USA (New York)
Where’s gender in the climate change negotiations? The Gender Climate Tracker app and platform answers this question with the latest information, data and resources.
Women’s participation at the major negotiating meetings of the United Nations Framework Convention on Climate Change (UNFCCC) has been improving over the years, both overall and at the highest level of decision-making. In 2018 at the UNFCCC women accounted for around 40% of all national Party delegates and around 30% of the Heads of Delegations. This is an important step as it’s a forum where global climate policies are negotiated and determined, and it is vital to include women’s voices at this decision-making level.

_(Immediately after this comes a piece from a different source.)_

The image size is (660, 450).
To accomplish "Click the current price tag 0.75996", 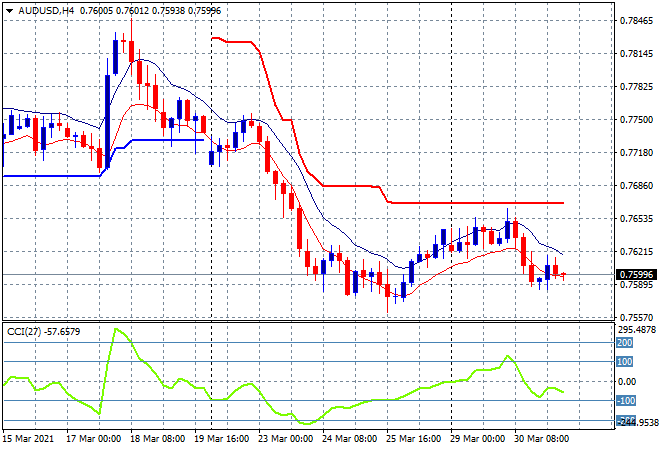I will point(633,275).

As the Women in Power report states, “The effects of gender imbalance amongst decision-makers go beyond headline statistics. The lack of power and influence wielded by women in public and political life is undermining progress towards a world where poverty is eradicated and men and women are able to build sustainable and secure futures for themselves and their families.”

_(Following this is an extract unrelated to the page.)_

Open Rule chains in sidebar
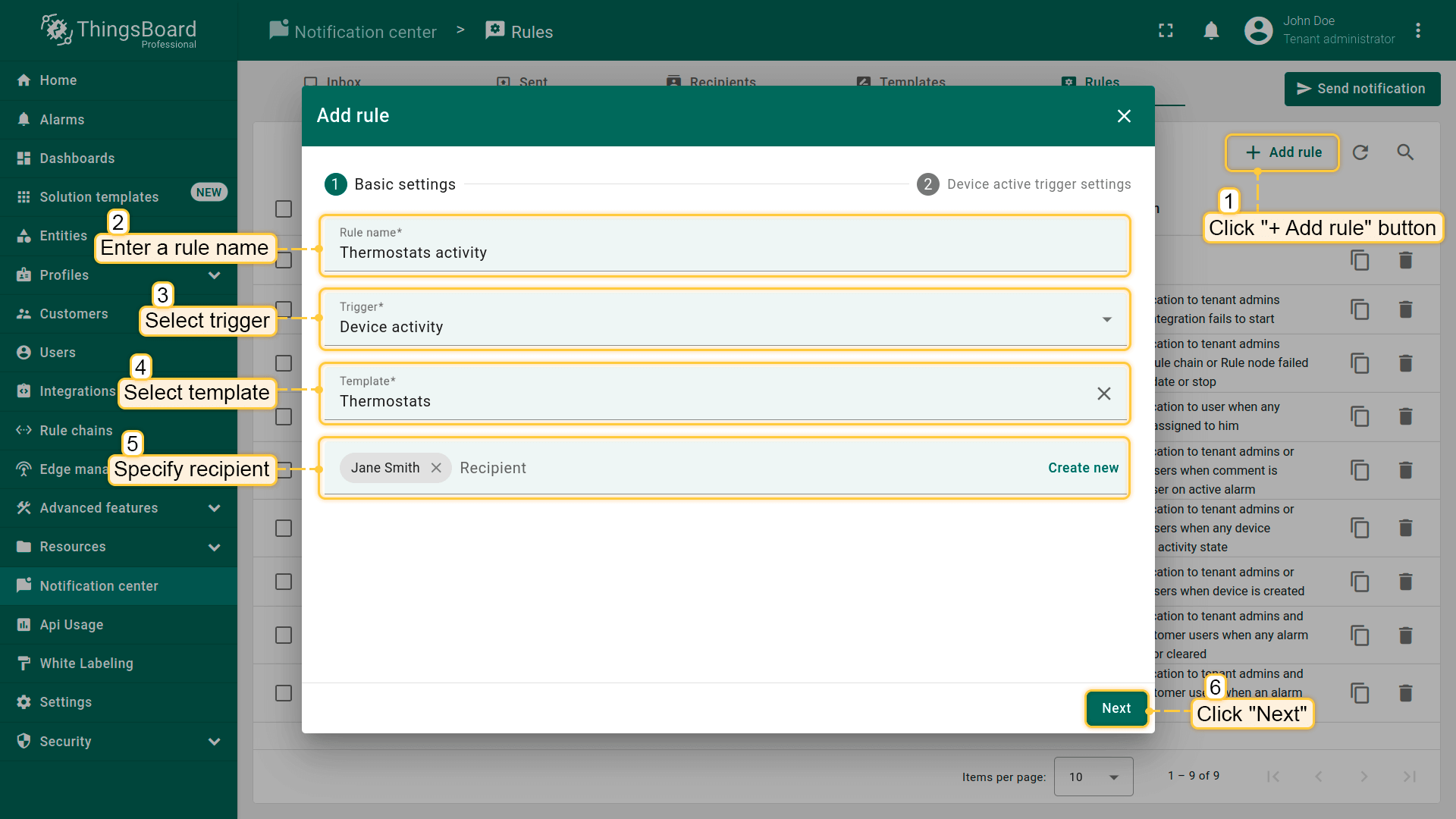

However, women remain widely underrepresented on the delegations of many countries, including on the delegations of countries most vulnerable to climate impacts. To make sure gender equality is attained at all levels in the climate change negotiations, we first need to know where progress is being made and where the gaps still are. Data is one way to track progress and highlight gaps in implementing gender-responsive climate action.
Launched in 2016 by the Women’s Environment and Development Organisation (WEDO), the Gender Climate Tracker app and online platform provides experts, practitioners, decision-makers, negotiators, and advocates with easy, on-the-go access to the latest and regularly updated information on policies, mandates, research, decisions, and actions related to gender and climate change.

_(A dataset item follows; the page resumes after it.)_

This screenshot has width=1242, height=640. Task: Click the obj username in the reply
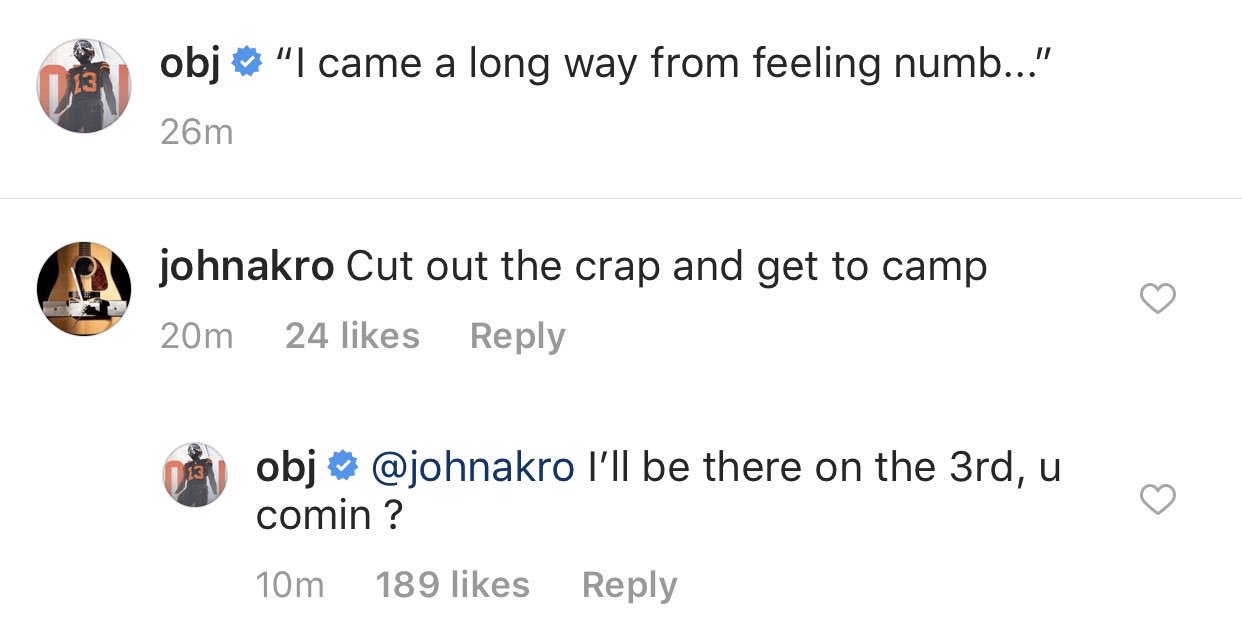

By providing easy access to this information related to gender and climate change, the app empowers decision-makers and advocates alike to translate policies into action and hold governments’ accountable. In the palm of their hand, they can source facts and figures on women’s participation and leadership and clearly demonstrate where the gaps are on a country-level.
As WEDO Director Bridget Burns highlights, “Successful implementation that leaves no one behind requires gender disaggregated data to identify the gender gaps and move away from tokenistic implementation of strategies by governments towards gender inclusion and well-being.”
The online platform is divided into three sections. The first gathers together gender mandates, which is a compilation of UNFCCC decisions that relate to gender equality. The second relates to participation and has updated statistics on women’s participation in climate diplomacy from 2008 to today, searchable by country or technical body. The third section is a list of country profiles that summarises national climate plans to evaluate how they address women’s human rights.
With a quick search, users can access all policy decisions made under the UN climate negotiations that include gender. There is also a space for additional resources on gender and climate change, including quick overviews of the research that informed the app.
The Swiss Development and Cooperation (SDC), a key supporter of the project, emphasises that “Having access to information is key for engaging meaningfully in the process of finding gender-just climate solutions.” For them, “The Gender Climate App guides our negotiators to lay the foundation for gender-just climate solutions on a policy level. Gender-informed policies in return, lay the ground for gender-sensitive climate actions which are more likely to be successful.”
The app also encourages feedback from experts, which strengthens the project’s outreach, impact, and support. This connection, between national-level policy and planning and the implementation on the ground, makes the Climate Gender Tracker a well-rounded resource that brings visibility to gender and climate issues and collates complex information with clarity.